"Enough is enough": More than 100 joined peaceful vigil in Cloquet to honor George Floyd

Newly named Cloquet police chief joins vigil, says work needs to be done to put an end to police violence.

Shawn Carr (from left) of Duluth, Cloquet chief of police Derek Randall and Taysha Martineau of the Fond du Lac Band of Lake Superior Chippewa take a knee for nine minutes Saturday during a rally demanding justice for George Floyd at the Cloquet City Hall. (Clint Austin /

More than 100 people gathered Saturday in Cloquet to pray, hold space and protest against systemic racism and police violence in the name of George Floyd, including Derek Randall, who was named to chief of the Cloquet Police Department on Tuesday.

The vigil began with speeches and prayer at Veterans Memorial Park where people held signs that read "all lives matter when black lives matter," "white silence is violence" and "no justice no peace."

Lavendar Nelms (from left), 3, Melinda Nelms and her twin sister Jubilee Nelms hold signs Saturday during a rally demanding justice for George Floyd at Veterans Memorial Park in Cloquet. (Clint Austin /

Later, the crowd marched to the Cloquet Police Department, where event organizer Taysha Martineau of Cloquet asked Randall to kneel with her while leading a moment of silence for eight minutes and 46 seconds, the amount of time George Floyd could not breathe under the knee of a Minneapolis police officer.


"Today I'm here with police officers because we need to abolish hatred on a fundamental level," Martineau said.

She referred to herself as an indigenous rights activist and anarchist who decided to put aside her own politics and feelings after Randall showed up at her door days before the protest to tell her he was interested in joining the event.

"We need to be brave enough to hold ourselves accountable and look inside ourselves," Martineau said. "I had to do that just for today to happen because like Derek said when he came to my door I was like, 'Oh my God' ... Today has definitely contributed to growth in our community."

Randall said when he read about the event and its mission online, he realized that the change he wants to see is the same change that Martineau and her group, the Gitchigumi Scouts, were asking for.

"I'm very grateful for our city and I'm very grateful for the citizens, especially you folks that have stepped up and said, 'Enough is enough and we need to address this issue,'" Randall said.

Randall told the crowd that the department is looking into steps that need to be taken in order to ensure that what happened to Floyd doesn't happen in Cloquet.


He added: "One thing that I've realized is that it's really hard to treat somebody disrespectfully, to harm them, to be rude when you know them."

Cloquet chief of police Derek Randall speaks Saturday during a rally demanding justice for George Floyd at Cloquet City Hall. Floyd, a black man, died while in the custody of the Minneapolis Police Department last month. (Clint Austin /

The eight minutes of silence representing the amount of time Floyd couldn't breathe was a somber and difficult moment for many.

"When George Floyd called out for his mama he summoned a sacred power and every life giver in America heard that," Martineau said.

Marit Williams of Hermantown attended Saturday's vigil with a friend to advocate for justice for the people who have lost their lives to police brutality. It wasn't the first time she joined a gathering in the name of George Floyd and it won't be the last.

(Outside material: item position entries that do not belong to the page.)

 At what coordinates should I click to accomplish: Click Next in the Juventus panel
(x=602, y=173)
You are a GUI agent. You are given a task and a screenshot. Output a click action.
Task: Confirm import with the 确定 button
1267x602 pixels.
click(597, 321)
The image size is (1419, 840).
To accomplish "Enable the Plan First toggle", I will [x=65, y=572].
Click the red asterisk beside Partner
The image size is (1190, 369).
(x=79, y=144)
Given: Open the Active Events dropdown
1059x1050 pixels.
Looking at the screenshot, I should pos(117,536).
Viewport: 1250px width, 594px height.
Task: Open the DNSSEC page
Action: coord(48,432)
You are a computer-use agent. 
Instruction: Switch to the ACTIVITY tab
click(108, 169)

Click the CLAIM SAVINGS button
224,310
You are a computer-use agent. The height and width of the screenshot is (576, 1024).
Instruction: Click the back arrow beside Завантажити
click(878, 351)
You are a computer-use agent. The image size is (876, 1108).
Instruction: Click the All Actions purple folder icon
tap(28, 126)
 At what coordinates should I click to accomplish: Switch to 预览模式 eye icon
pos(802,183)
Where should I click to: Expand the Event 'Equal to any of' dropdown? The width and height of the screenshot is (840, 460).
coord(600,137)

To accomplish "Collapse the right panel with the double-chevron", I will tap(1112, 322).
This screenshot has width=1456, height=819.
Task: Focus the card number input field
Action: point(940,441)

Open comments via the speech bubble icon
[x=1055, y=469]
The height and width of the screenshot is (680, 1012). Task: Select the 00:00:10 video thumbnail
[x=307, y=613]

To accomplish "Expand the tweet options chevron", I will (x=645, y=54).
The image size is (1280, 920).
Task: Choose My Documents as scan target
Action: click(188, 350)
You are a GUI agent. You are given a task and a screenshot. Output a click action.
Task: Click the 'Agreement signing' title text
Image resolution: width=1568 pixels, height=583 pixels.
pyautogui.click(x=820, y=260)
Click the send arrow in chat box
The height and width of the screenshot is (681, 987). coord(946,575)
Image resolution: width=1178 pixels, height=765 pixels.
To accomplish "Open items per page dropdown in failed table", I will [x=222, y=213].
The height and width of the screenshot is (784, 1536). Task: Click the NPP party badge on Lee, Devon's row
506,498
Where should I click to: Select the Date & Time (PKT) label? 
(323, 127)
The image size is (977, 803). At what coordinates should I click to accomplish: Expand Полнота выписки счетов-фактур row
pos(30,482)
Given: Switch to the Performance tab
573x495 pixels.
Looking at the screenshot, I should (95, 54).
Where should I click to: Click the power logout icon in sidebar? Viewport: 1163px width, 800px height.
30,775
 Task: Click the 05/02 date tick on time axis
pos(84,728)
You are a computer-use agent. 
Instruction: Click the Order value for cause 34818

"I think there's a lot of misconceptions," Williams said. "Rioting is getting more attention that the protesting."


Marit Williams of Hermantown speaks Saturday during a rally demanding justice for George Floyd at the Cloquet City Hall. (Clint Austin /

Williams said that the arrests and charges against the four police officers who were on the scene at the time of Floyd's killing is a sign that the protests are working.

Ray "Skip" Sandman of Duluth was one of a handful of people to speak at the beginning of the vigil.

"This country is the greatest country in the world, this city is a great city, but yet it happens here, too," Sandman said. "It needs to stop. We need to become unified. We need to speak in one voice: enough is enough."

Anishinaabe spiritual leader Ray "Skip" Sandman of Duluth gestures while speaking Saturday during a rally demanding justice for George Floyd at Veterans Memorial Park in Cloquet. (Clint Austin /

Although she's been doing her best to stay home during the COVID-19 pandemic, Lyz Jaakola of Cloquet said that it was too important for her not to attend the vigil.

"It's that important that we are here together talking about this," Jaakola said, emphasizing the word 'together.' "Even though the rest of Cloquet is not here, you're going to go back and talk and you're going to go back and talk."


Many people in attendance focused on the need for conversations surrounding white privilege and systematic racism to continue when protests and other events are not taking place.

Saturday's event ended with Martineau calling on all participants to wash their hands upon returning home and get tested for COVID-19 in order to protect the community.